Our back burner project moved up in priority; we started to discuss different perspectives of habitat, landscapes, animal selection and reflection on the failing conservation of our local forest - in short how could we build a tribe to conserve the forest. We were aware of the unexamined assumptions of biodiversity education in Malaysia. It ranged from the challenge of inserting biodiversity content in schools by non-STEM trained teachers, the lack of understanding of current socio-economic factors that impact biodiversity, the importance of local cultural contexts, and recognising that students may have their own access and impressions of wildlife from their personal experiences making the knowledge-system dynamic.
We leveraged every resource we had from mentors in conservation, graphic designers, school teachers and work away travellers. We got burnt a few times along the way, as any projects does, but we pushed on over 3 years to get to the point of publishing in 2019. The highlight for me was honestly watching the ladies hired to sort and pack the cards in to the boxes. It was a week from the Luna New Year and the Chinese aunties who were hired to pack the cards were jolly, working over chit chat. The mandarin oranges took place in the centre of their assembly line blessing our cards as they were stacked in their colour sets, days after we checked the master print. Honestly it was just the beginning.

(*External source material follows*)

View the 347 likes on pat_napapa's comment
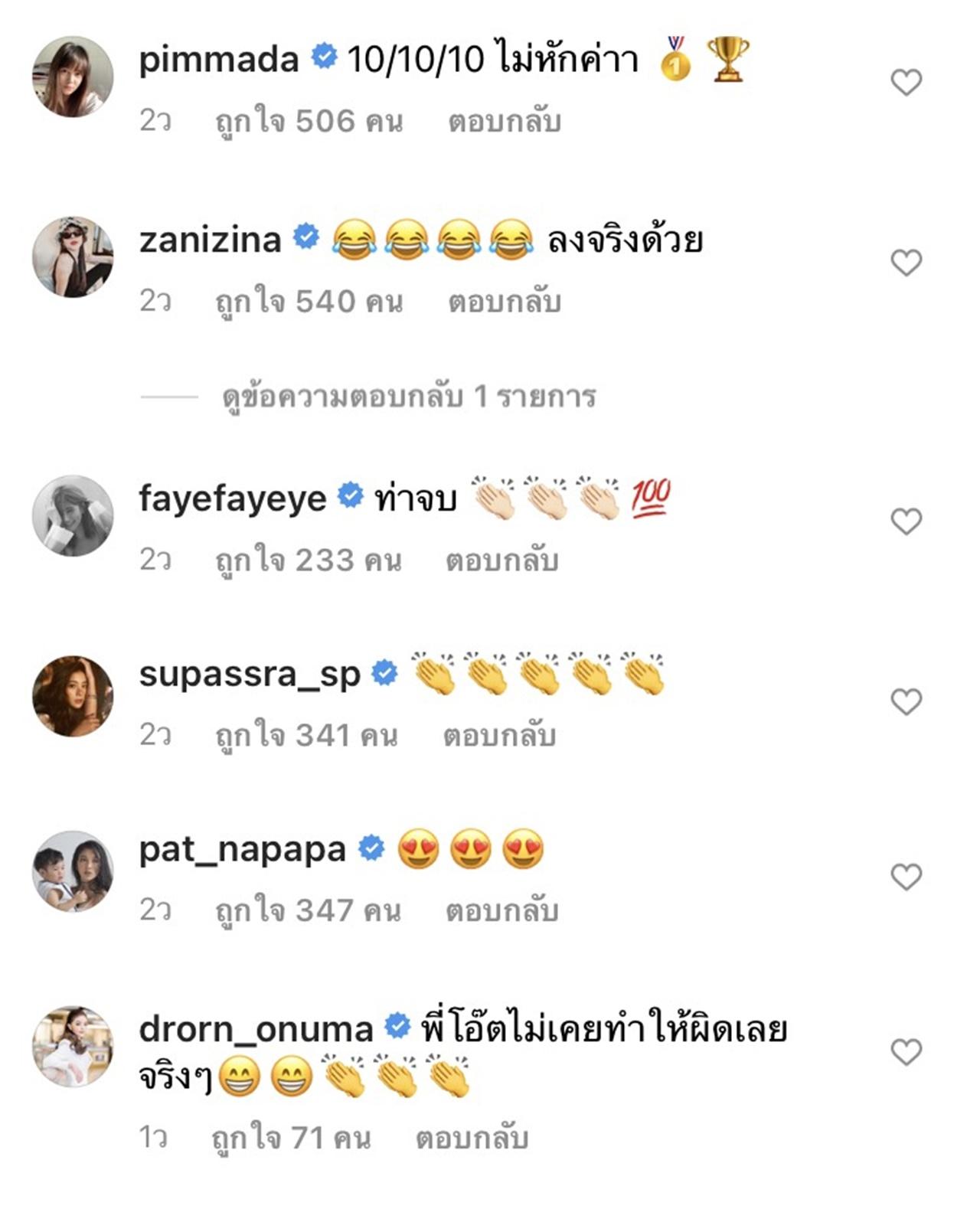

Today, 6 years later, with the global lock down behind us, I can honestly say it has been humbling. The 12 months we had to launch RIMBA was amazing. We ran over 200 Game Play sessions, set up Biodiversity Corners in school libraries, activated numerous conferences and trained hundreds of teachers. We were also pleasantly overwhelmed by children, parents and teachers sharing how they used RIMBA in different ways, doing a nature blitz when on holiday, with neurodivergent individuals and in drama classes. Lockdown had Hafiz, my brother, and Fatin who worked for us at the time, producing videos to reach and engage children in their homes. Our Facebook group focuses on an adult audience interested in news on global biodiversity and local wildlife.
We have learnt so much from our interactions and in truth it is where the impact of RIMBA lays. We have observed that
90% players are able to name 30 of the animals after playing just 1 game,
60% can tell you a fact after playing “Happy Family”, a set collection version of the game, and
30% of children shared they had a favourite animal which they wanted to know more about.
We have had children just read the information cards without playing and enjoy “BINGO” using the scientific name (which is not on the playing cards). Some through extended reading were able to ask descriptive questions when playing “Who Am I?” bringing more interesting and less known facts into play.
My biggest achievement from publishing RIMBA? The knowledge that RIMBA (as open ended game) lives its potential to foster critical thinking, collaborative play, motivates deeper learning, inspires inclusion, and embraces the needs of many. Today we run workshops that offer interdisciplinary learning and real world advocacy using RIMBA. We support research in the field with science communication consultation for outreach programs and biocultural mapping making me more an Environmental Social Worker instead of Sustainability Facilitator. This change in perspective spurs me to formalise our experiences as case studies for Environmental Social Governance and Impact Measurement auditing with the personal mission to push for environmental and social safeguards.